As part of National Walking Month, Westfield Health, launched their 'Walking Lunch' campaign, encouraging people to use their lunch breaks to walk for 20 minutes.
Fiona Lowe, Head of HR & Strategy at Westfield Health tells us just why it's so important.
In a recent Westfield Health survey, it was revealed that 55% of UK workers eat lunch at their desks and half of us only get up from our desks to go to the toilet during the whole working day. This needs to change.
Of course we all know that exercise does us good - but even the mere act of walking has huge health benefits even in small quantities. Moderate intensity walking has just as effective benefits as jogging like lowering the risk of high blood pressure - and you don’t even need to wear lycra!
The physical benefits of walking are clear:
1. You can reduce your risk of heart disease and strokes by walking regularly. It’s great cardio exercise, lowering levels of LDL (bad) cholesterol while increasing levels of HDL (good) cholesterol. The Stroke Association says that a brisk 30-minute walk every day helps to prevent and control the high blood pressure that causes strokes, reducing the risk by up to 27 percent.

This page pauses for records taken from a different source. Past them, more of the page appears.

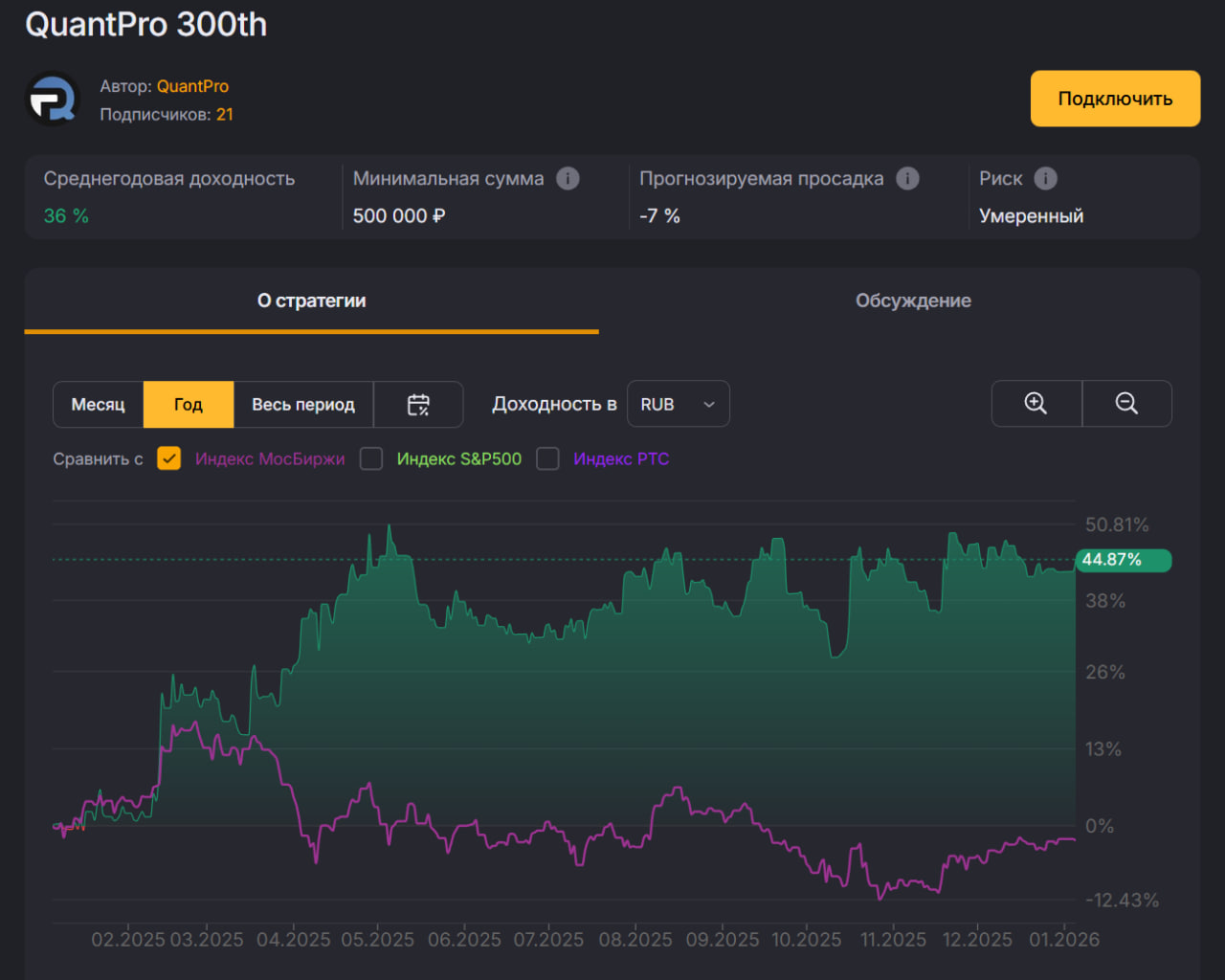Switch to the Обсуждение tab
The image size is (1225, 980).
pyautogui.click(x=912, y=301)
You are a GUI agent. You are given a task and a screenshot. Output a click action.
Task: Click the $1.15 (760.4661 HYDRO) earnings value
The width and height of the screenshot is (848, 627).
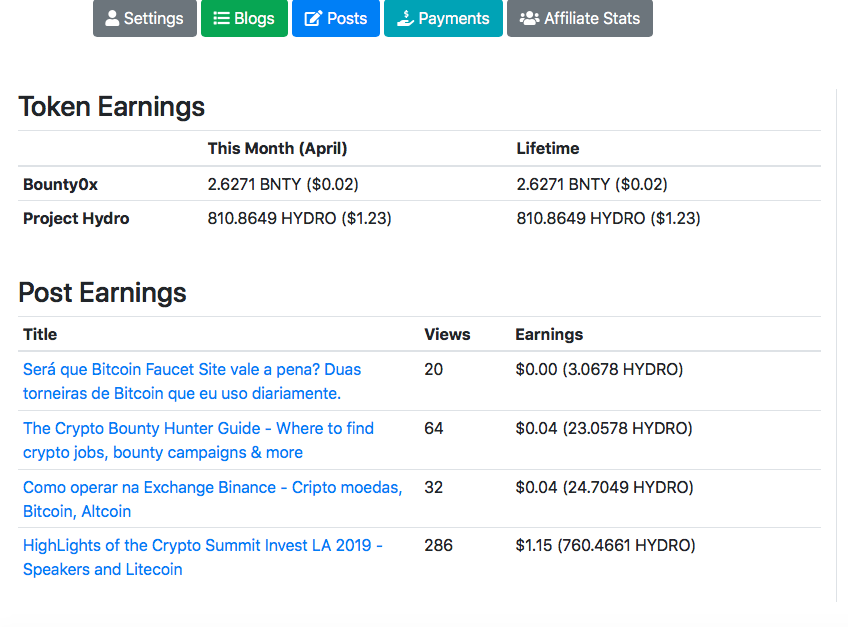(x=605, y=545)
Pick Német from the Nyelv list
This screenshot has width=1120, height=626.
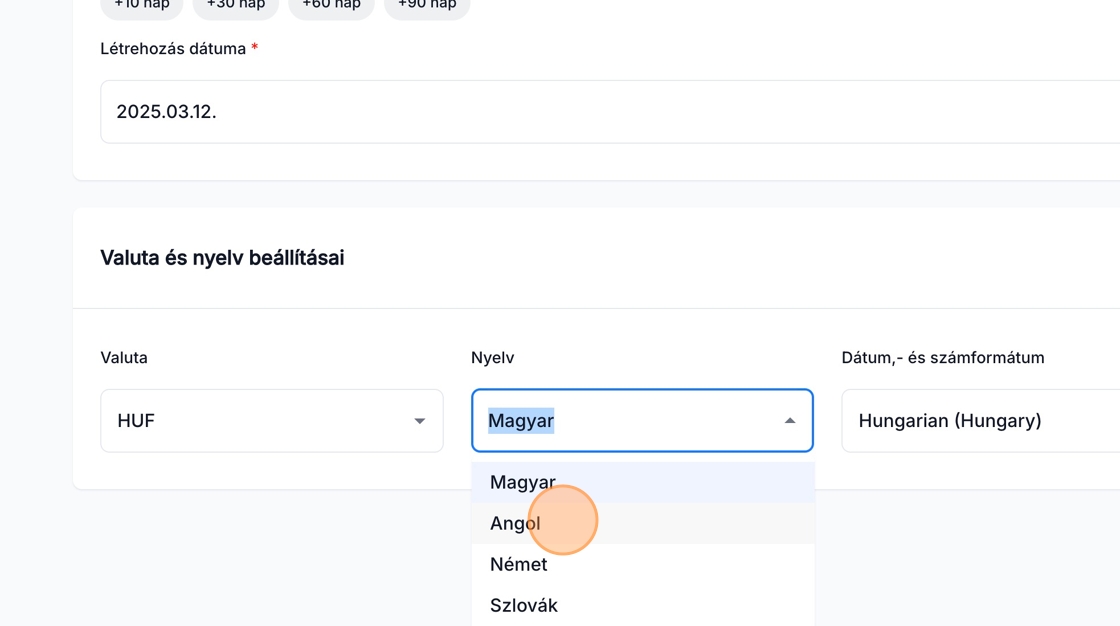click(x=519, y=564)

2. A brisk walk helps to boost your circulation and increase oxygen supply to all your cells, giving you great benefits such as more energy and even healthier looking skin.
3. Walking even boosts your immune system for 24 hours - who knew?
4. Physically active employees also take 27% less sick days than non-active employees, leaving them healthier the whole year round.
5. Walking is also great for getting some more Vitamin D. Many people in the UK are vitamin D deficient which is essential for important things such as bone health.
Walking has plenty of mental health benefits as well:
6. Being active promotes mental health and wellbeing. It improves self-perception and self-esteem, mood and sleep quality, and it reduces stress, anxiety and fatigue.
7. Physically active people have up to a 30% reduced risk of becoming depressed.
8. Physical activity stimulates the release of body chemicals called endorphins, which act as natural painkillers, reduce stress and produce feelings of wellbeing.
9. Walking improves cerebral blood flow and lowers the risk of vascular disease, which may be linked to helping you stave off dementia.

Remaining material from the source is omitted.